Ingredient Grams Baker's %
Water 185 49.3
Blueberries 100 26.7
Dried Yeast 7 1.9
Caster Sugar 70 18.7
Plain Flour 375 100
Ground Cinnamon 2.8 0.75
Salt 5 1.3
Water 2000 533.3
Egg Yolk 20 5.3
Milk 15.3 4.1
White Sugar 60 16


Combine water, blueberries, yeast and 30 grams of caster sugar in a jug. Set aside for 5 minutes or until frothy.
Combine the flour, cinnamon and salt in a large bowl and make a well in the center. Pour the yeast mixture into the well and stir until mixture just comes together. Turn onto a lightly floured surface and knead for 10 minutes or until dough is smooth and elastic. Place in a large bowl and loosely cover with plastic wrap. Set aside in a warm, draught-free place for 30 minutes or until dough rises by half.
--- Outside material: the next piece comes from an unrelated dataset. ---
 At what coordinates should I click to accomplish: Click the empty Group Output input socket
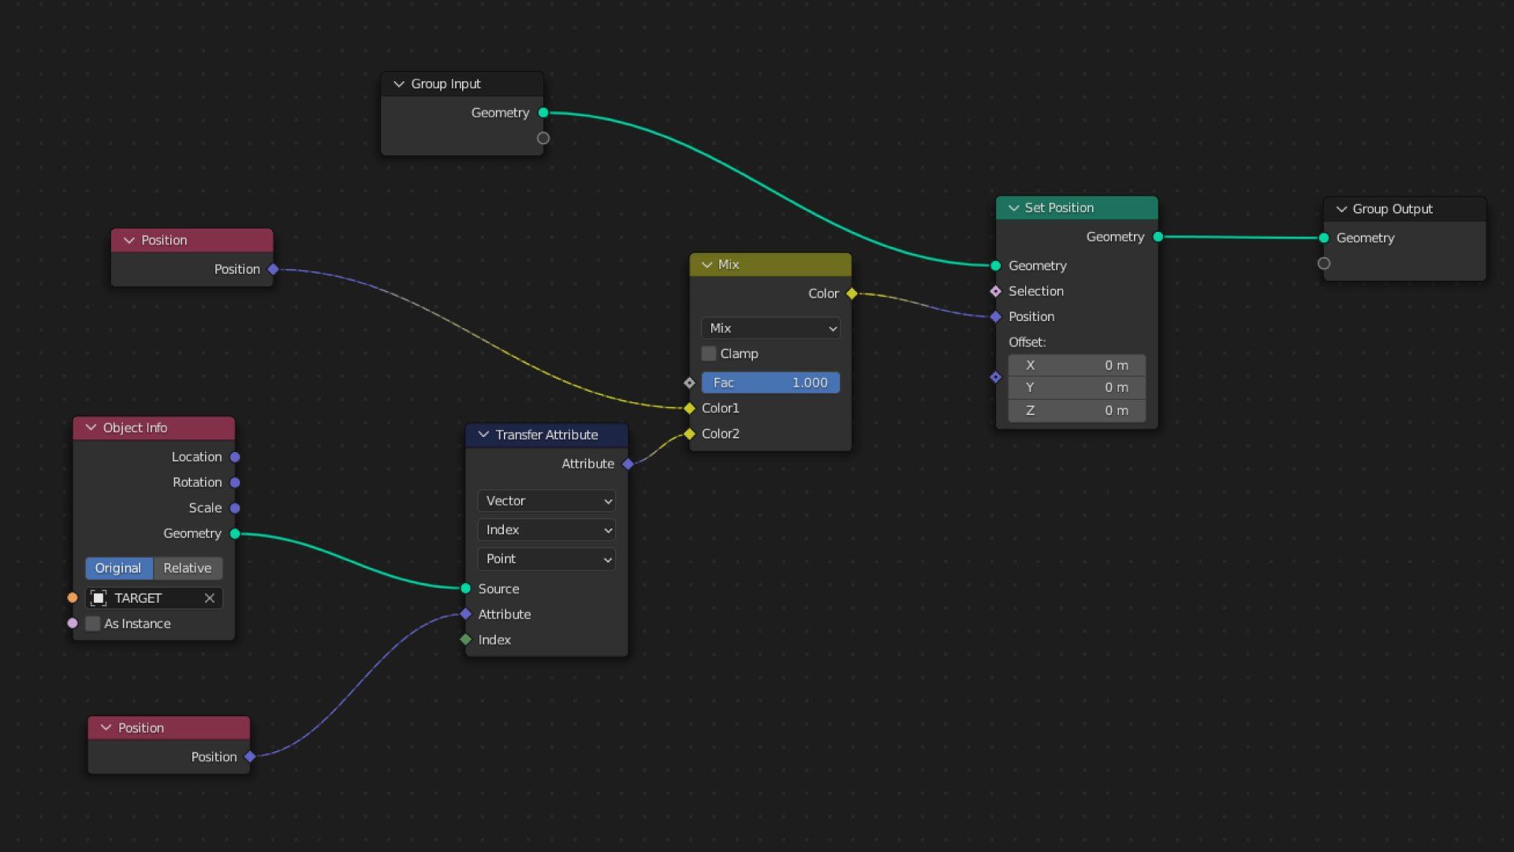[x=1324, y=263]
Preheat oven to 250°F. Combine extra water and remaining caster sugar in a large saucepan over high heat and bring to the boil. Reduce heat to medium and bring to a simmer.
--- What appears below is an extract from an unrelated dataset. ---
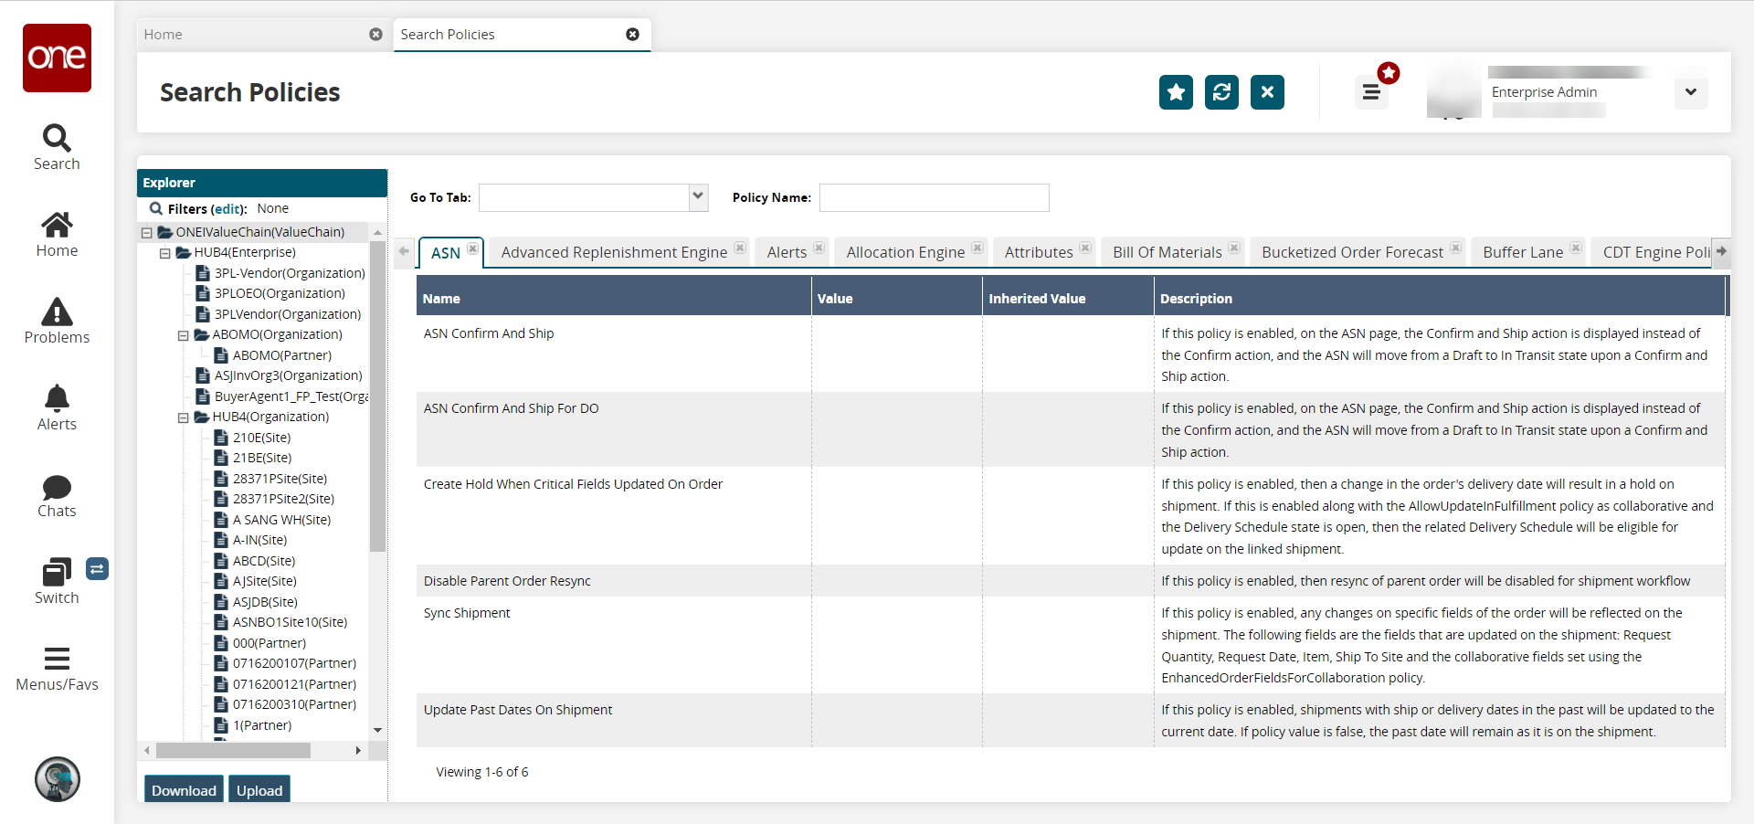The width and height of the screenshot is (1754, 824).
Task: Switch to the Allocation Engine tab
Action: pyautogui.click(x=904, y=252)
Brush an oven tray with oil. Divide dough into eight even portions. Roll each portion into a ball. Push a lightly floured finger through middle of ball to create a hole. Flatten ball slightly. Place on oiled tray and set aside for 10 minutes to rise slightly.
Add 4 of the bagels to simmering water; cook for 3 minutes. Use a slotted spoon to turn; cook for a further 3 minutes. Use a slotted spoon to remove and return to oiled tray. Repeat with remaining bagels.
Whisk egg yolk and milk together in a bowl. Brush evenly over each bagel; sprinkle with sugar. Bake in preheated oven for 20 minutes or until golden brown and cooked through. Remove from oven and set aside to cool. Serve toasted with cream cheese and berries, if desired.